言葉も習慣も違う国に暮らしていると、エンタテイメントに飢えてしまうもの。
香港であれば、不良白人だらけのアイリッシュバーにでも言って、英語の勉強がてら話相手を探すのだけど、中国の本土側にはあまりそういう店はない。
べつにカッコつけてるわけでなくて、単純においらには飲酒くらいしか趣味がないだけだ。

じゃあ、部屋でテレビでも見るかってことになるわけだ。
たいていの番組には中文字幕が入ってるから、中国語がわからなくとも、日本人ならある程度は理解できる。
ただ、率直にいえば、あまり面白くない。
日本でやってる番組のパクリを見つけてニヤリとするときもあるが、せいぜいその程度だ。
もっともあたくしの場合、日本にいたときもプロ野球とCSの映画、市川寛子アナの天気予報くらいしか見てなかったので、そもそもテレビ自体が性に合わないのかもしれないけどね。

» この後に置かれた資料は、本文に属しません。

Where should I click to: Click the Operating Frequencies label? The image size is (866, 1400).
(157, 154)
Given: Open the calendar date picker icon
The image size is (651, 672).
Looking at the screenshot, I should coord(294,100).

というわけで、おいらはエンタテイメントを求めて街に出たのである。

しかし、中国の遊び場というヤツは、どうも怪しげなものばかりで気に入らない。
バーにしてもディスコにしてもマッサージにしても、お姉ちゃんたちの過剰な接客がウザすぎるし、いわゆる小姐式カラオケ(?)とか、そういうのにも興味はない。
そもそも「本当の商売」はいったいどれなんだと言いたいくらいだ。

加えて言えば、裏だ表だと言いながら「床屋」通いに明け暮れている人が多いのも知っているが、なにが楽しいのかまるでわからない。
どんなに汚い場所でも気にならないおいらだが、実は変なところだけ潔癖なのである。
愛とか恋とか性倫理とかそういうことはどうでもいいが、裸でベタベタするのは、少なくとも気心しれた相手でないと無理だ。

買売春を非難するつもりはないけどね。
人身売買や強要は問題外にしても、それ以外なら自由にやったらいいと思う。
法律でいくら縛ろうとも、これらの商売がなくなることなんてありえない。
悲しい現実だが、それでしか食っていけない人もいるのだし。
一応、断っておくが、これはあくまでおいら個人の考えだ。

だいぶ話がそれたが、中国の夜というのは、あたくしにとってあまりいいものではないということだ。
日本とか香港のような健全なネオン(?)が恋しい毎日である(香港の中心地なら往復1000円程度でいつでも行けるけどね)。

というわけで、部屋に引きこもって楽しめるなにかを探すしかなかったのである。

方法は2種類あった。
ひとつは、日本を離れるときに設置しておいたロケーションフリー。
しかし、先述のように、おいらが見るものなどそれほど多くはない。
おまけに、中国のネットは非常に不安定だ。
ネットの話はまたべつの機会にするとして、ロケーションフリーへの接続もそのときの運次第である。
感覚的には成功率6割くらいだろう。
速度が出なくてガタガタのときもかなりある。
よって、最近はロケーションフリーもほとんど使っておらず、もうひとつの方法であるDVD購入がメインになっている。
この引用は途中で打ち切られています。